Figure 4. \(K\)NN classifier on simulated data. Each class is represented by a single color. Shaded regions represent class prediction in the area. Inspiration from Hastie et al. - Elements of Statistical Learning [6].
Algorithm 1. K-Nearest Neighbors
Input: X_train, y_train, X_test, k
Output: Predictions
begin
for i, x in enumerate(X_test)
distances = calculate distance between x and X_train
neighbors = k instances of X_train with smallest distances
class_weights = calculate class (y_train) weights (1/distance) for neighbors
Predictions[i] = class with highest class_weights
Support Vector Machine (SVM)
Support vector machine (SVM) is a commonly used machine learning algorithm. This algorithm attempts to find a hyperplane that can distinctively split classes by maximizing the margin between the closest observations between classes. The instances used to create the hyperplane are known as the support vectors and can consist of samples both at the edge and within a given class of training data. The hyperplane itself acts as a boundary between observations that can then be used to classify new instances (Figure 5, Algorithm 2). One of the strengths of SVM is that it can account for some degree of misclassification by establishing a buffer region around the hyperplane. When establishing the hyperplane, SVM ignores misclassifications within this region to find an optimal decision boundary. Another strength of SVM is that it can use is a kernel. A kernel will transform the data into a different space with the goal of more effectively separating the classes.
Figure 5. SVM classifier on simulated data. Each class is represented by a single color. Shaded regions represent class prediction in the area. Inspiration from Hastie et al. - Elements of Statistical Learning [6].
Algorithm 2. Support Vector Machine
Input: X_train, X_test, C, Kernel
Output: Predictions
begin
X_train_transformed = transform X_train using Kernel
support vectors = the set of instances that best represents distinct cluster in X_train_transformed
hyperplane = calculate hyperplane that maximizes the margin between support vectors
for i, x in enumerate (X_test)
if x exists on one side of hyperplane then
Predictions[i] = 1
else if x exists on other side of hyperplane then
Predictions[i] = 0
Linear Discriminant Analysis (LDA)
Linear discriminant analysis (LDA) is another good method for classifying data; that is, when the assumptions of the model hold true. LDA assumes that all the predictors are normally distributed. Naturally, this algorithm models the data as a multivariate Gaussian (Algorithm 3). More specifically, each class has a mean (\(\mu\)) vector for all predictors, but each class does not have their own covariance (\(\Sigma\)) matrix. Instead, all classes are assumed to share a \(\Sigma\) matrix. These assumptions can reasonably model data when there is enough to obtain an estimate of central tendency, but not enough to get a stable estimate of dispersion within predictors and correlation between predictors (Figure 6).

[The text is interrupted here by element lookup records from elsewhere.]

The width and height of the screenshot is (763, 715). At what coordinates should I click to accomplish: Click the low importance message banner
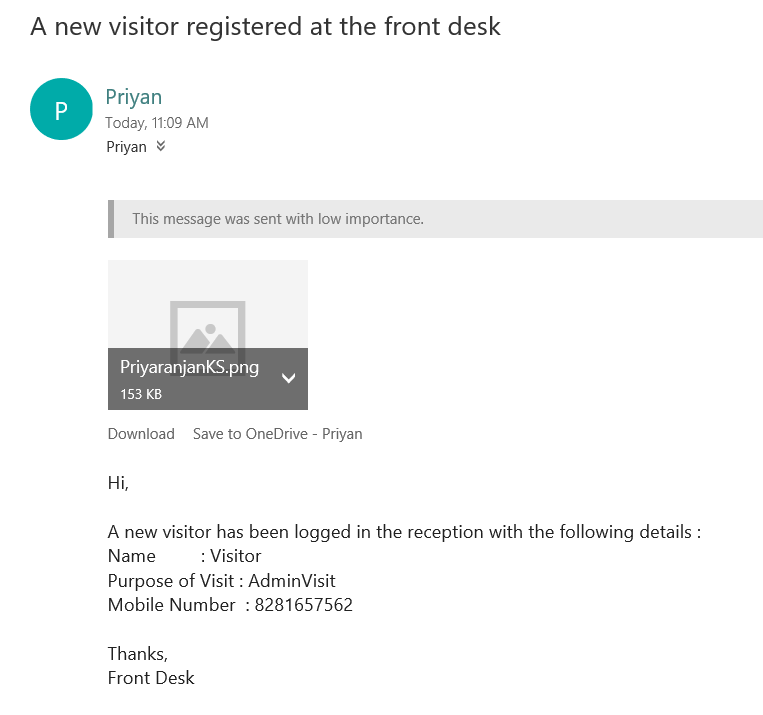tap(436, 219)
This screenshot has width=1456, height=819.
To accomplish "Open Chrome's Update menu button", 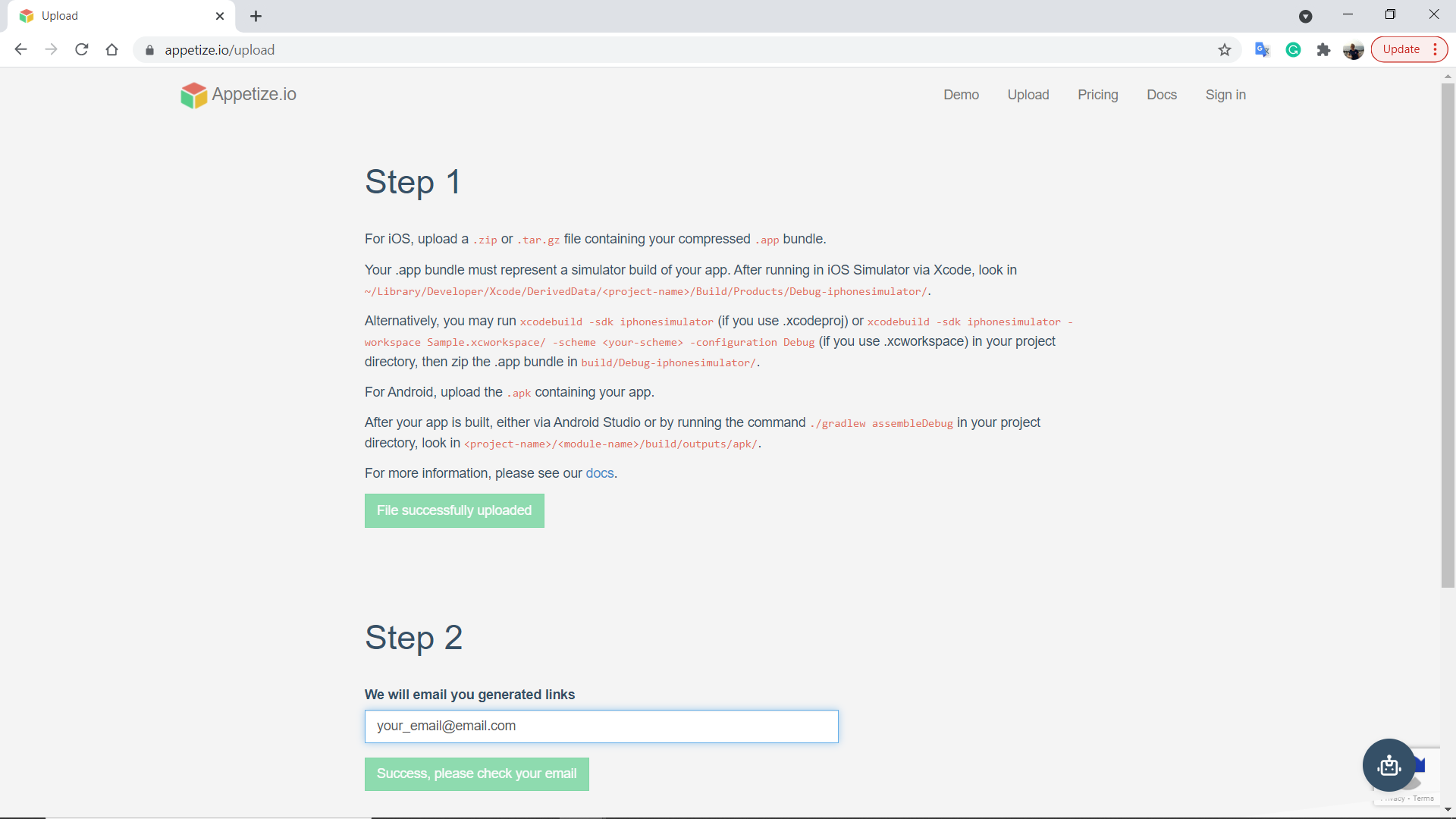I will [1409, 50].
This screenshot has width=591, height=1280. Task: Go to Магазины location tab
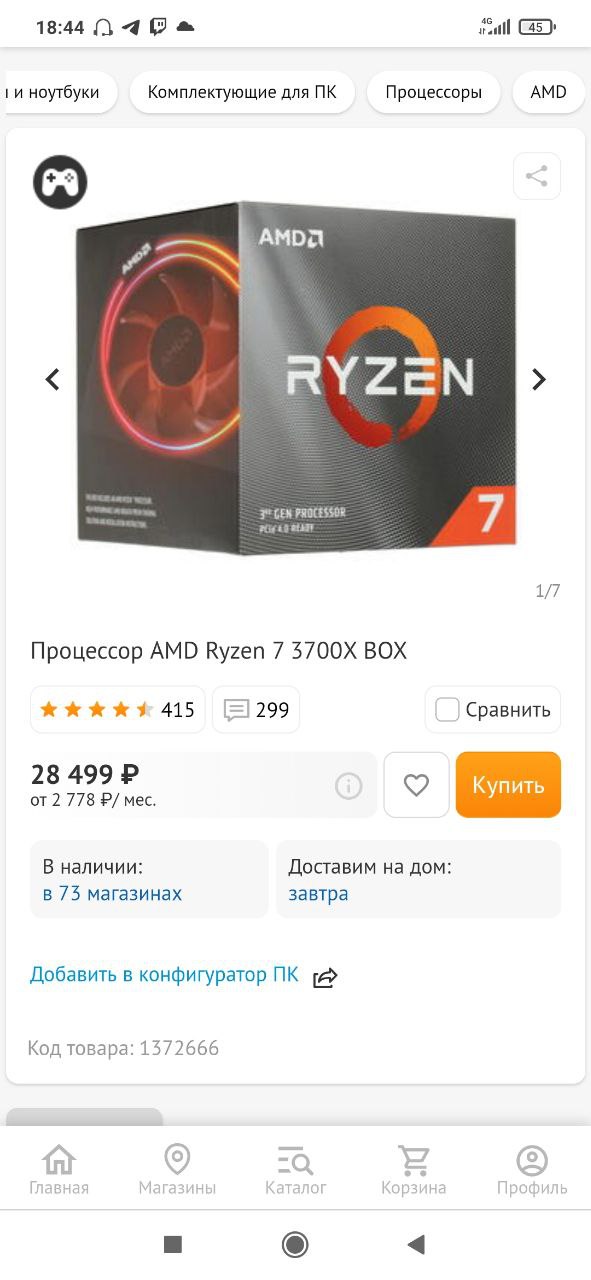177,1171

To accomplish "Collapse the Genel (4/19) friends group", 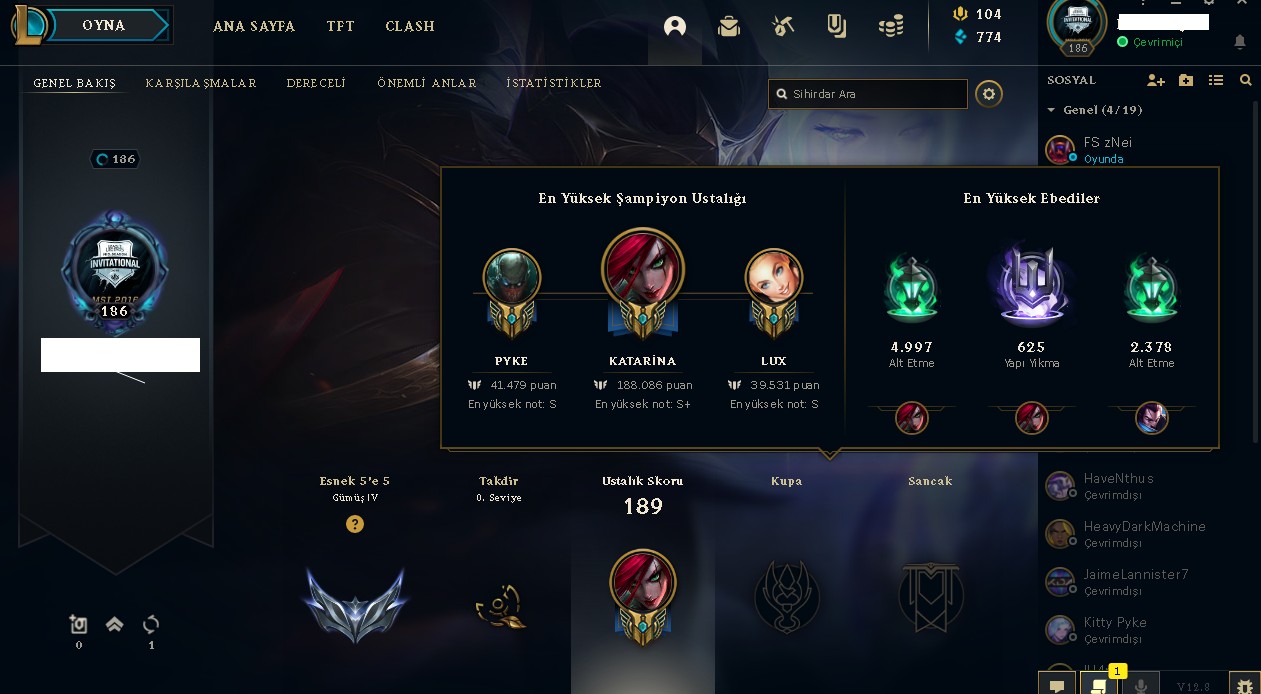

Like all models, LDA will perform poorly if the assumptions are violated. For example, if most features are normally distributed but a powerful predictor has a Poisson distribution, its predictive power will go to waste because it is being poorly modeled. While the previous example can be fixed by scaling the differently distributed predictor, this algorithm has no way to account for each class having a different covariance matrix.
Figure 6. LDA classifier on simulated data. Each class is represented by a single color. Each class’s simulated data comes from a unique \(\mu\) vector with a shared \(\Sigma\) matrix, therefore not violating the LDA assumptions. Shaded regions represent class prediction in the area. Inspiration from Hastie et al. - Elements of Statistical Learning [6].
Algorithm 3. Linear Discriminant Analysis
Input: X_train, y_train, X_test
Output: Predictions
Let Classes be the unique numeric classes in y_train
for class in Classes
MU[class,:] = average of all predictors for instances with class class in X_train
COV = covariance matrix of X_train
for i, x in enumerate(X_test)
for class in Classes
probability[class] = evaluate a multivariate Gaussian at x with parameters mu = MU[class,:] and Sigma = COV
Predictions[i] = argmax[probability]
Quadratic Discriminant Analysis (QDA)
Quadratic discriminant analysis (QDA) is another algorithm for classifying data, and is more flexible in how it models data compared to LDA. Both LDA and QDA model central tendency the same, with a \(\mu\) vector for each class, but model within and between dispersion (\(\Sigma\)) differently. Whereas LDA models \(\Sigma\) for all classes together, QDA will model \(\Sigma\) for each class separately (Algorithm 4). This small difference will allow this algorithm more flexibility around classes having different relationships between and within predictors (Figure 7). However, there must be enough data in each class to allow reasonable estimation of within and between dispersion. If not, QDA will suffer and LDA may be the stronger model.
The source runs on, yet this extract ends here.